• Extract
=== Begin Enclosure ===

From 1977 on, several longer periods of enhanced precipitation caused damage to the embankments. During one week in May 1983 for example, the amount of precipitation was so large that in some areas it was equivalent to one third of the annual average, causing great damage in the modified areas.

The surfaces of the acclivities often slid off together with the vegetation. Former valleys, which had been blocked due to re-allocation, were flushed out. In some terraces dramatic shear failures developed. In addition extensive, devastating frost damage occurred; due to the incline of the mountainside at the surfaces of the acclivities, cold air pockets were formed in which the vines in bloom were frostbitten. Additionally substantial frost damage occurred in the woody part of the vines, especially in the vineyards which were situated in lower regions. In earlier times fruit had mostly been grown here but later this was changed to vineyards.

=== End Enclosure ===

• Work order 1
From the passage on vineyard damage, render the sentence "In some terraces dramatic shear failures developed." in French.
• Work order 2
Retype the stretch of the passage on vineyard damage from "The surfaces of the acclivities often" through "changed to vineyards.".

• Stored dataset items
=== Begin Enclosure ===

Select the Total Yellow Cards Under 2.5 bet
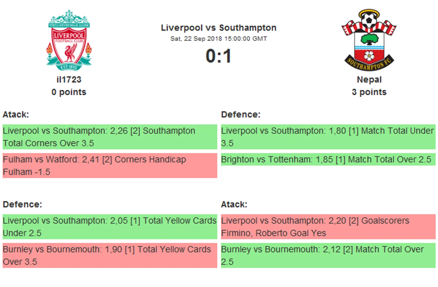coord(110,227)
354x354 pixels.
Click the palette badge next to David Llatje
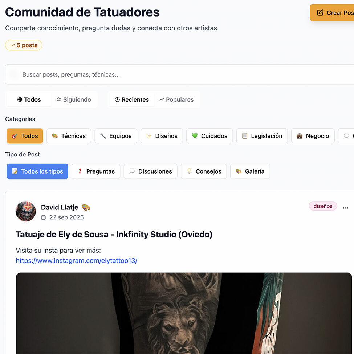click(86, 207)
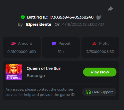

=== End Enclosure ===

• Expected output 1
Dans certaines terrasses, de spectaculaires ruptures par cisaillement se sont produites.

• Expected output 2
The surfaces of the acclivities often slid off together with the vegetation. Former valleys, which had been blocked due to re-allocation, were flushed out. In some terraces dramatic shear failures developed. In addition extensive, devastating frost damage occurred; due to the incline of the mountainside at the surfaces of the acclivities, cold air pockets were formed in which the vines in bloom were frostbitten. Additionally substantial frost damage occurred in the woody part of the vines, especially in the vineyards which were situated in lower regions. In earlier times fruit had mostly been grown here but later this was changed to vineyards.